CRISE
B.− [Dans la vie de la société]
1. En gén. Situation de trouble profond dans laquelle se trouve la société ou un groupe social et laissant craindre ou espérer un changement profond; p. méton., période ainsi caractérisée. Crise morale, des mœurs; crise de la civilisation, des sociétés modernes; issue d'une crise; pressentir une crise; entrer dans une période de crise. Marquer les grandes crises du développement de la société moderne (Guizot, Hist. civilisation,1828, p. 42).Aux jours de crises et de révolutions (Musset, Lettres Dupuis Cotonet,1836, p. 599).Il a bien servi la patrie dans la plus grande crise de son histoire (De Gaulle, Mém. guerre,1954, p. 536):
7. Pour M. Ferrero, la grande crise du troisième siècle consiste dans une tentative désespérée des empereurs vers un principe d'autorité. Bloch, Destin du Siècle,1931, p. 209.
♦ Crise universitaire. Les événements de mai 1968 en France ont donné à la crise universitaire qui est générale dans les sociétés industrielles, un aspect spectaculaire grâce à quoi désormais elle peut prétendre à une place dans les journaux et à la préoccupation des « personnes responsables » (Pédag.1972).
2. En partic.
a) Domaine écon. et fin.Dans un cycle économique, dysfonctionnement, souvent caractérisé par la surproduction ou la dépression, le chômage et, en économie capitaliste, un effondrement des cours boursiers. Crise agricole, commerciale, économique, financière; de mévente, de surproduction. Depuis quelques années, l'industrie était prospère. Une crise éclata (Maurois, Disraëli,1927, p. 310).C'est dans un climat d'euphorie qu'éclate le 24 octobre par un effondrement boursier à Wall-Street la crise de 1929 (Sournia1973) :
8. La Compagnie, sous le prétexte du dérangement causé par la paie, avait encore, ce jour-là, suspendu l'extraction, dans toutes ses fosses. Saisie de panique devant la crise industrielle qui s'aggravait, ne voulant pas augmenter son stock déjà lourd, elle profitait des moindres prétextes pour forcer ses dix mille ouvriers au chômage. Zola, Germinal,1885, p. 1282.
− Spéc.
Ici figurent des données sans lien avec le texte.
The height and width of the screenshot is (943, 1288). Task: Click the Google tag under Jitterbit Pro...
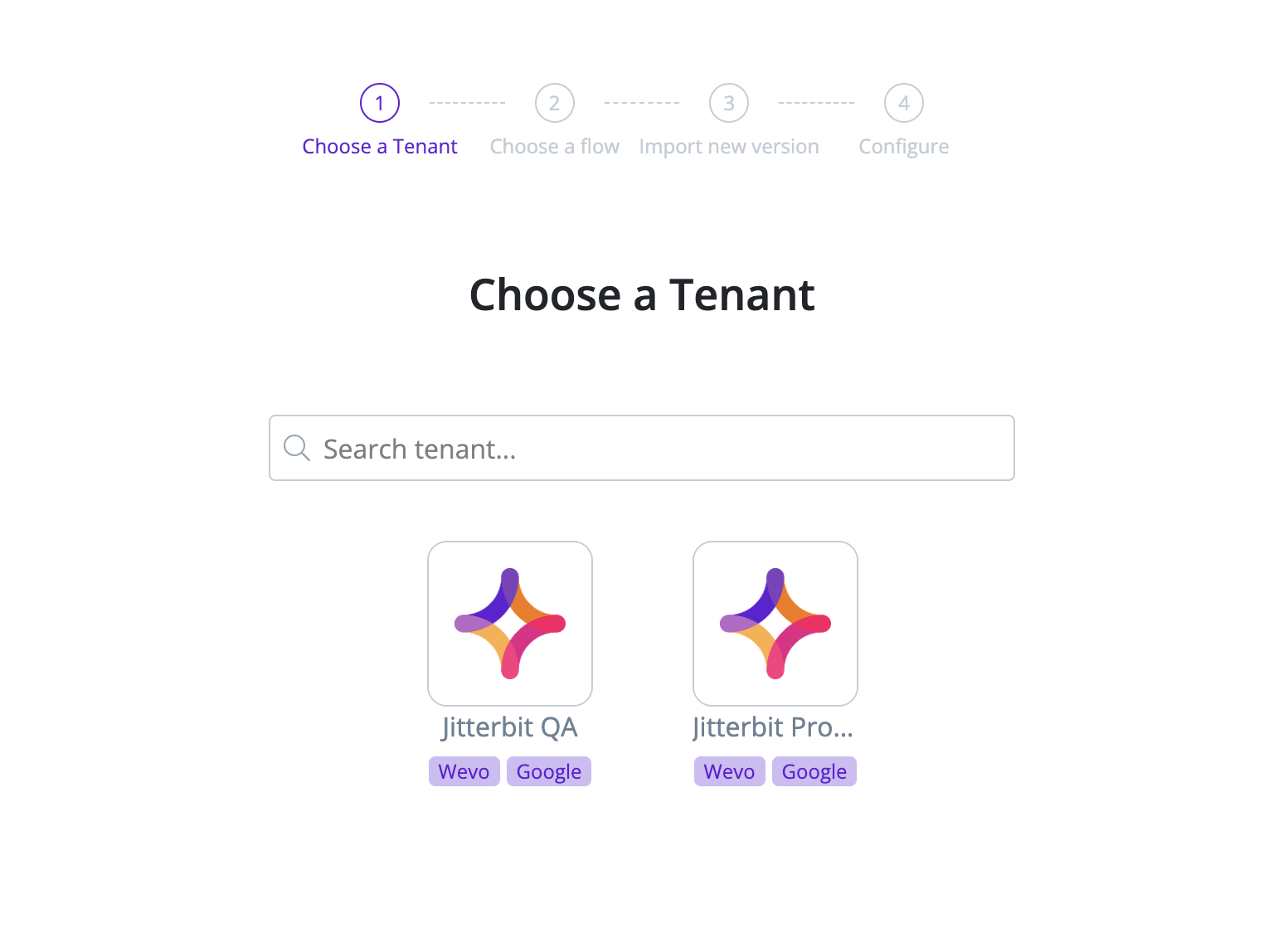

Difficultés économiques dans un secteur particulier consistant en une sous-production ou une diminution importante d'activité. Crise du papier, du tourisme; résoudre la crise des autoroutes. Non sans avoir trouvé, auparavant, en pleine crise du logement un appartement de trois pièces (Camus, Exil et Roy.,1957, p. 1630).Cf. débâcle ex. 6.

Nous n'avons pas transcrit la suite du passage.